It is remarkable how Lebanon’s Maronite Patriarch, Beschara Rai, can deliver sermons and addresses so adroitly with his foot stuck in his mouth.
First, he defended Syrian President Bashar Assad by arguing (not unlike senior March 8 Christian figures) that the fall of the regime would automatically imperil Christians living there. Aside from being rather a large diplomatic boo-boo, Rai’s rhetoric was roughly analogous to that of the late Muammar Gadhafi, who warned that Al-Qaeda and rats and drugged up Salafists would replace his tyrannous tenure. It is fear-mongering at its least convincing and it places the head of the Maronite Church in direct opposition to most of the Arab world and most of the international community.
Now Rai has decided that, because one man last week raped and killed an innocent women at a sanctuary, and because that man happened to be neither Lebanese nor a Christian, that all foreign non-Christians cannot be trusted as employees in Christian institutions.
Well then.

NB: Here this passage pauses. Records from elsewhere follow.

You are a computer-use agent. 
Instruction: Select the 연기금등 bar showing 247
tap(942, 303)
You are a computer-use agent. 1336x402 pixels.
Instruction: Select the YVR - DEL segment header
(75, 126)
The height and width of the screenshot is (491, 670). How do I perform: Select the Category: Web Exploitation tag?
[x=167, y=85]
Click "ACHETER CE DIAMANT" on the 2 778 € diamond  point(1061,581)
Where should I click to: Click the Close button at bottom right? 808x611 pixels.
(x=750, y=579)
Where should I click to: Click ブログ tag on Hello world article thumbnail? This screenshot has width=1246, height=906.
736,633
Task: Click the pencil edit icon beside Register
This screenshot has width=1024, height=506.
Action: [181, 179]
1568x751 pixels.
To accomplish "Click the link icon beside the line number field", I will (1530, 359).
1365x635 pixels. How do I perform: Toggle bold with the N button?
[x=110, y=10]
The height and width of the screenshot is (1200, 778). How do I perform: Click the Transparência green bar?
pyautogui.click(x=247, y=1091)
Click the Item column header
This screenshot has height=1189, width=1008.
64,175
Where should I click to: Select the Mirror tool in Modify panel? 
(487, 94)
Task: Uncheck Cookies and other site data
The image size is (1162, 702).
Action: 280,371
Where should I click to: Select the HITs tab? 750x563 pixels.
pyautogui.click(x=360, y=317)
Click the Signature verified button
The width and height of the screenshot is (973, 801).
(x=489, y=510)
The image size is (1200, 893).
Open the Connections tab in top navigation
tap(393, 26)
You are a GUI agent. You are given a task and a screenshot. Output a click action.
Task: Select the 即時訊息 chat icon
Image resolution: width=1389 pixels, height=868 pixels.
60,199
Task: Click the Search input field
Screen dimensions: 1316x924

The crime was horrifying and must obviously be utterly condemned, but I’m not sure it happened because the perpetrator was a foreign non-Christian. It happened because he’s a murdering rapist. See the difference?
Rai obviously feels like he has to say something, but his timing and slant are both plain wrong. Given the sectarian makeup of the country, its less-than friendly history, and the faith-related tensions currently surrounding it, Lebanon does not need a senior religious figure blaming inhuman behaviour on foreignness or non-Christianness.
Through Rai’s intervention, a personal tragedy has been flung headlong into the political arena. With the government on the brink of collapse, I would venture it’s the role of religious figures to preach togetherness and unity, not xenophobia and sectarianism.